Information:
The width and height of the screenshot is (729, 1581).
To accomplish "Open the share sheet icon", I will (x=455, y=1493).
...
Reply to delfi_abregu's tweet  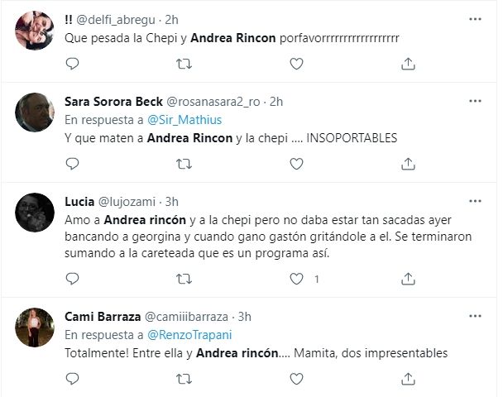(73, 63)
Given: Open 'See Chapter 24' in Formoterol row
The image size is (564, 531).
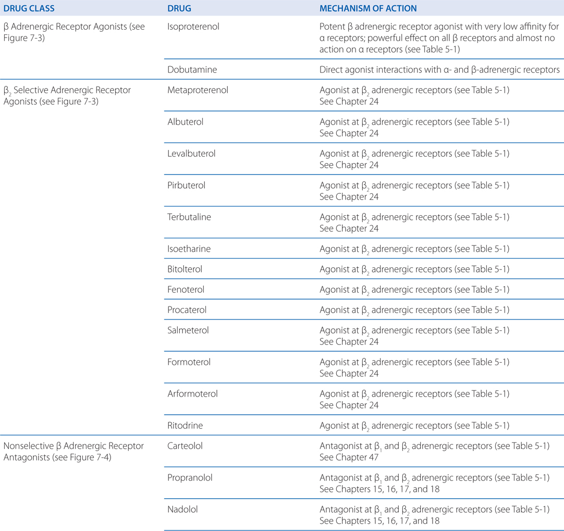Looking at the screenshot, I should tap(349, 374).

Task directions:
Could you copy every line from the records that mentions the word "Open"?

Solution below:
To accomplish "Open the share sheet icon", I will (x=455, y=1493).
Given: Open 'See Chapter 24' in Formoterol row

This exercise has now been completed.